Less than half of individuals diagnosed with STIs or other markers of HIV risk accepted an active offer of PrEP, according to Canadian research published in AIDS and Behavior. Offers of a PrEP referral were made by nurses to people diagnosed with rectal STIs, syphilis, sexual contact with an HIV-positive individual and also those who had used a course of HIV post-exposure prophylaxis (PEP). However, only 48% accepted the offer of PrEP. Commonly cited reasons for refusal included lack of perceived HIV risk, lack of interest in PrEP, an inability to manage the treatment and negative perceptions of the safety and tolerability of the medication.
“Many patients did not view themselves as being sufficiently at risk of HIV to warrant PrEP, not withstanding risk factors that correlated with elevated HIV incidence,” comment the authors. “This finding highlights the need for more research about people’s perceptions of HIV risk and PrEP, and how, when, and why these feel this intervention would be necessary.”
Despite the uptake rate, the investigators calculated that their pro-active offer of PrEP would have prevented several HIV infections.
Dr Patrick O’ Byrne and colleagues of the School of Nursing at the University of Ottawa, wanted to see if specialist nurses could increase uptake by proactively offering PrEP to people with evidence of high HIV risk who attended STI clinics.
They presented findings on individuals using their service between August 2018 and August 2019. They analysed the details of the individuals meeting their criteria for PrEP referral, the rate of PrEP acceptance and they examined patients’ notes to identify reasons why the offer of PrEP was declined.
PrEP was proactively offered to individuals diagnosed with syphilis, rectal gonorrhoea or chalmydia, and also people who had taken a course of PEP or who, in the jugdement of the nurse practitioner, were at high risk of contracting HIV.
Nurses identified 340 individuals who met these criteria. Almost all (98%) were men. Approximately a quarter were ineligible for PrEP because of medical reasons (for example, they were HIV-positive or were already taking PrEP) or problems with health insurance. This left 261 eligible individuals, of whom 48% accepted a PrEP referral.
Three people meeting the criteria were subsequently diagnosed with HIV. One of these diagnoses was in a man who twice declined PrEP after being diagnosed with syphilis and a rectal STI. Another individual accepted the referral after multiple STI diagnoses but never started PrEP. The third person was found to be HIV positive at baseline.
All the individuals declining PrEP were male and had an average age of 35 years. The referral acceptance rate was lowest among individuals diagnosed with rectal gonorrhoea/chlamydia (30%) and highest among those who, in the judgement of the nurse practitioner, were at risk of HIV (55%).
“While our acceptance rate was below 50%, we nevertheless feel that our program was successful because the 124 patients who accepted a referral initiated PrEP when they otherwise might not have,” write O’Byrne and colleagues. “These 124 individuals did not seek PrEP, but agreed to use it after nurses raised the idea. As the number needed to treat to avert one HIV infection ranges from 20 to 40 in the PrEP literature, this uptake could mean that 3-6 HIV cases were averted during our 1-year study period.”

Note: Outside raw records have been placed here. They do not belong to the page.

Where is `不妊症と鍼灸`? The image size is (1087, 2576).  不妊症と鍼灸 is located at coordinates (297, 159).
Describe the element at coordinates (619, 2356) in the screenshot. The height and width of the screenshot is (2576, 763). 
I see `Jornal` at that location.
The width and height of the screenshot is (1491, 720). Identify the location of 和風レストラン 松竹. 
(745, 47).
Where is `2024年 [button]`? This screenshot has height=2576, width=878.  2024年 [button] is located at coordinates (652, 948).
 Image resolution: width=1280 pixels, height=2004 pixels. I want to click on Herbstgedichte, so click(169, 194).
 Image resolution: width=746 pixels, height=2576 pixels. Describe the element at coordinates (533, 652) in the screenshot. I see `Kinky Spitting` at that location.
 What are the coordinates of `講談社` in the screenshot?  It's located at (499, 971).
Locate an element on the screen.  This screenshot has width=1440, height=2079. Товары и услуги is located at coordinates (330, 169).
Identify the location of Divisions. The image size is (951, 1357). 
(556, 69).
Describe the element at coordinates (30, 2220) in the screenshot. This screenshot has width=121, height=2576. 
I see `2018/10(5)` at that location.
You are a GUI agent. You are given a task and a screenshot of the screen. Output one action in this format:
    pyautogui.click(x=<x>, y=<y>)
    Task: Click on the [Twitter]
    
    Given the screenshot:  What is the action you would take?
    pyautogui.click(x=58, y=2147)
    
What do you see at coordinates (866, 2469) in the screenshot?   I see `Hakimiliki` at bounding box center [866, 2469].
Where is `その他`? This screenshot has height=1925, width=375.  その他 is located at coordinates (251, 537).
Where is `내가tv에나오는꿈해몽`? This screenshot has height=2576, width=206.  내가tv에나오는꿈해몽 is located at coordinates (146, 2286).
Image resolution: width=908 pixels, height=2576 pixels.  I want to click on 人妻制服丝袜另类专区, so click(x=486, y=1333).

The most common reason given for declining a PrEP referral was lack of self-perceived HIV risk (42%). There was a consistent belief that PrEP was for people having anal sex without condoms with multiple, non-regular partners. For instance, one individual stated: “I’m not at risk. I’m not normally like this”; this was despite a syphilis diagnosis and two diagnoses of rectal chlamydia. People declining PrEP often saw their current level of risk as being atypical – they simply did not see that their behaviour warranted PrEP.
"People declining PrEP often saw their current level of risk as being atypical."
Approximately a quarter of those declining PrEP said they were not interested in taking it. This group included individuals who declined PrEP outright and also people who needed time to think. Of the latter group, four individuals did indeed return and accept the offer of PrEP, suggesting that the initial timing of the PrEP offer just wasn’t right.
A third major reason for declining the referral was a perceived inability to manage PrEP (14%). One man said he “needed to get things in my life in order first”. Individuals mentioned factors including mental health, travel plans and fears about the cost of the treatment.
The final reason for refusal was negative perceptions of PrEP, especially about the treatment being “harmful” or “toxic”. Some people were concerned that other people (such as an employer) would find out about their use of PrEP and so they would be viewed as a person with risky behaviour.
Taken together, the investigators think that reasons for declining PrEP “suggest persistent beliefs about HIV prevention services as an indication of risk-taking behaviour. It also highlights ongoing beliefs about the harmfulness of HIV medications, generally, and the stigma that surrounds these interventions.”
Tailoring the offer of PrEP to individual circumstances could increase its uptake, conclude O’Byrne and colleagues.
O’Byrne P et al. Active-offer nurse-led PrEP (PrEP-RN) referrals: analysis of uptake rates and reasons for declining. AIDS and Behavior, online ahead of print, 2019 (open access).